Input material -
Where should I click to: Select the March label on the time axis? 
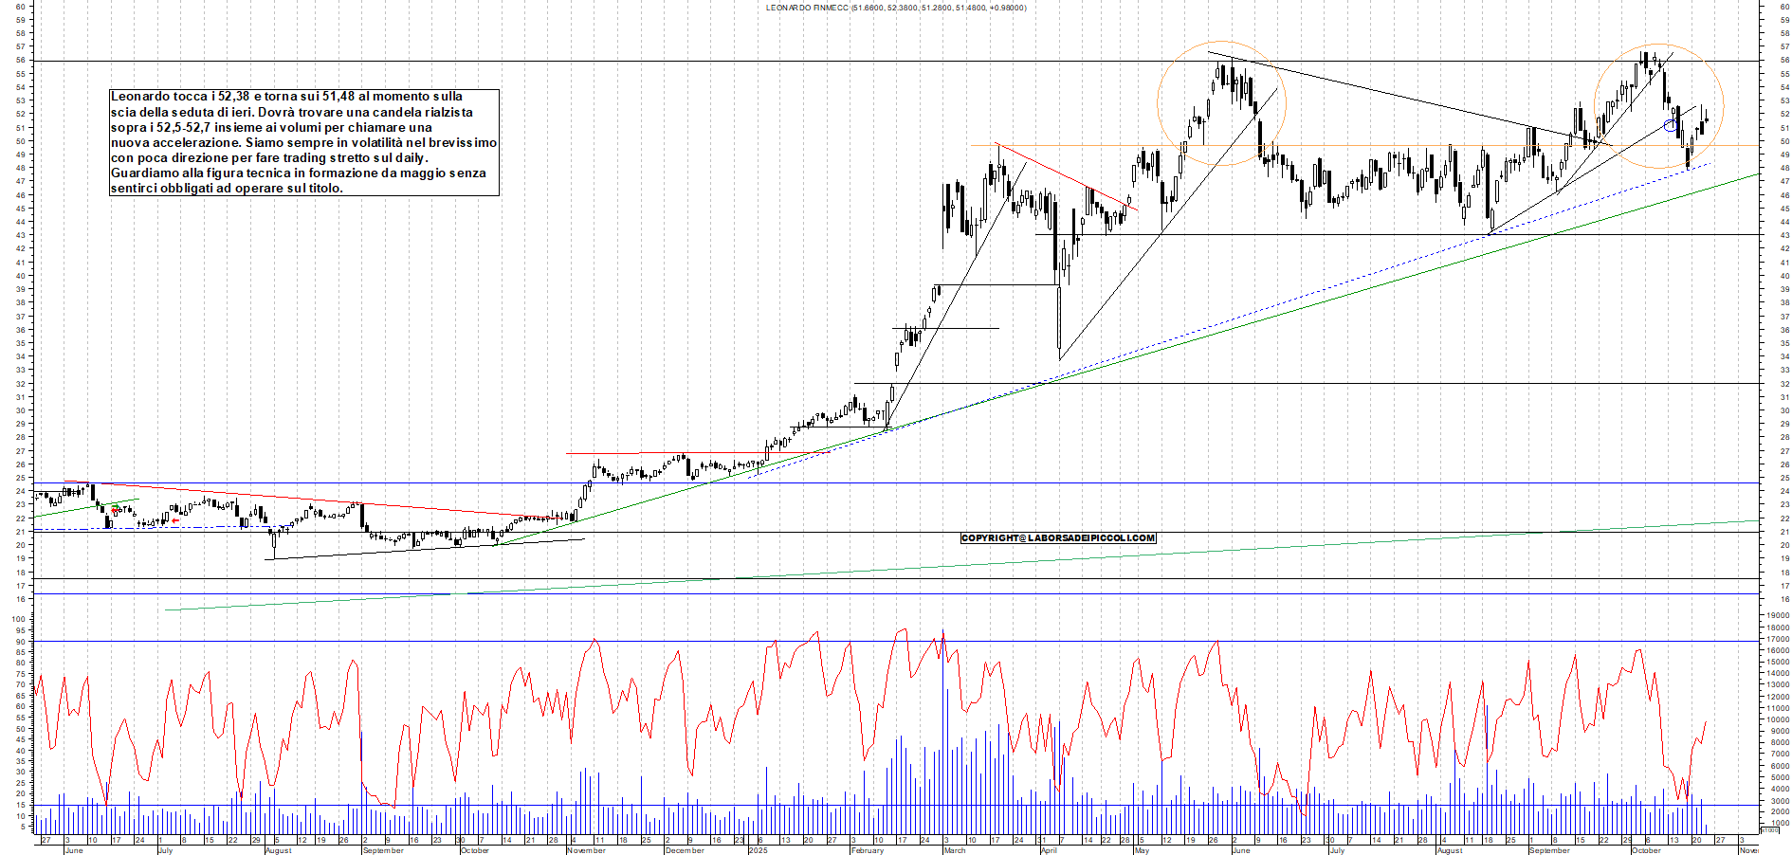pyautogui.click(x=954, y=850)
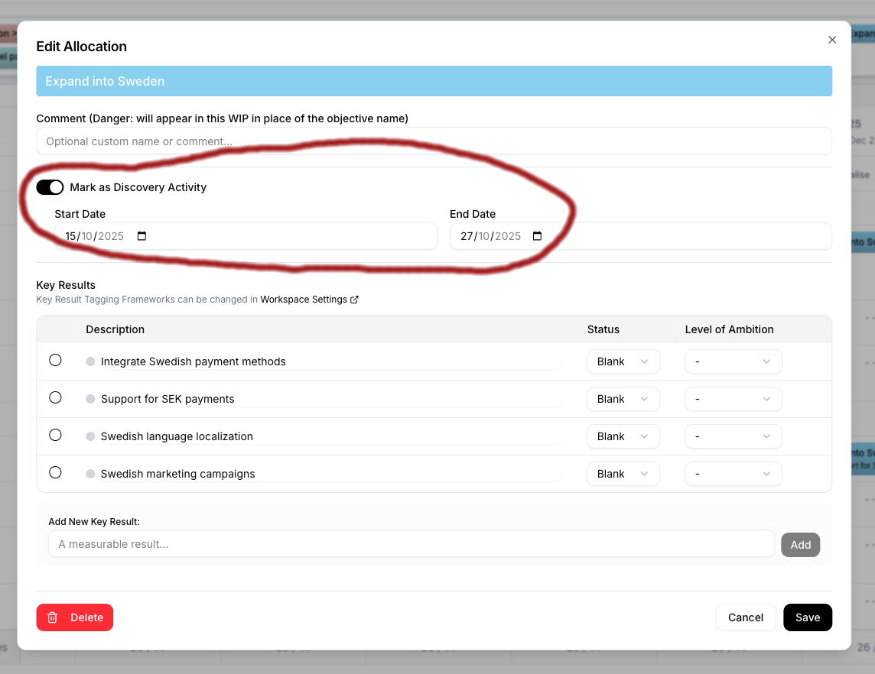Viewport: 875px width, 674px height.
Task: Select radio button for Swedish language localization
Action: click(55, 435)
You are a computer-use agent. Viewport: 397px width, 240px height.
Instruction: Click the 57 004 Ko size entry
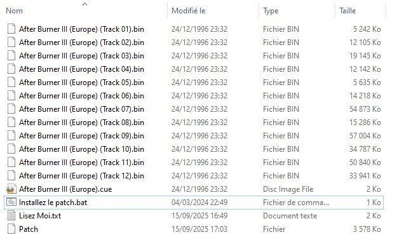point(365,136)
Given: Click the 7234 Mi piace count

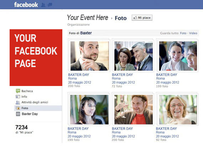Looking at the screenshot, I should click(21, 127).
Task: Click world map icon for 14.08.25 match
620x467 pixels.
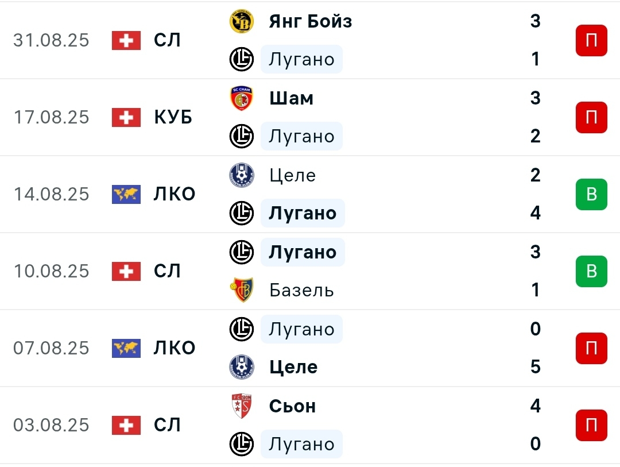Action: [126, 194]
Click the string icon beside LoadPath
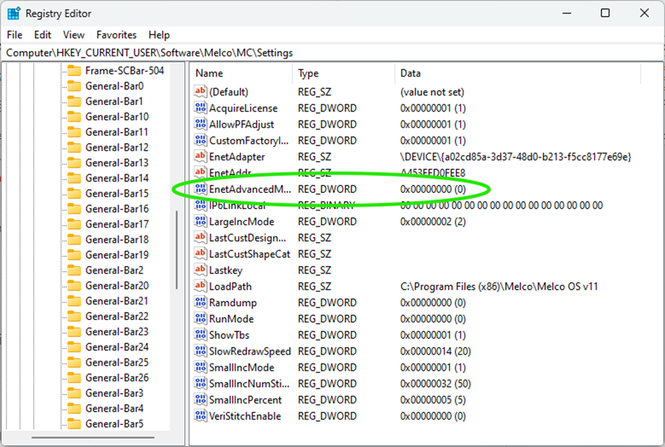This screenshot has height=447, width=665. click(200, 286)
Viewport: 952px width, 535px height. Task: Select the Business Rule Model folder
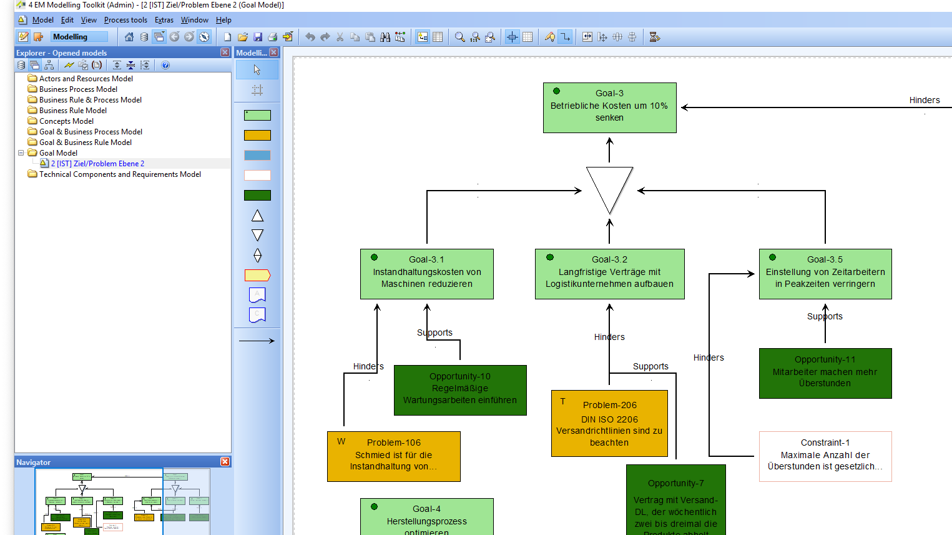(x=72, y=111)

What needs to be done - Without including any picture, copy the listing above exactly and in full.

Solution for this exercise -
Where should I click to: Select the March label on the time axis? 
pyautogui.click(x=954, y=850)
Viewport: 875px width, 674px height.
Task: Select radio button for Swedish language localization
Action: click(55, 435)
You are a computer-use agent. Viewport: 397px width, 240px height.
Instruction: Click the 57 004 Ko size entry
point(365,136)
Given: Click the 7234 Mi piace count

Looking at the screenshot, I should click(21, 127).
Task: Click world map icon for 14.08.25 match
620x467 pixels.
Action: [126, 194]
Click the string icon beside LoadPath
This screenshot has height=447, width=665. click(200, 286)
Viewport: 952px width, 535px height. Task: Select the Business Rule Model folder
(x=72, y=111)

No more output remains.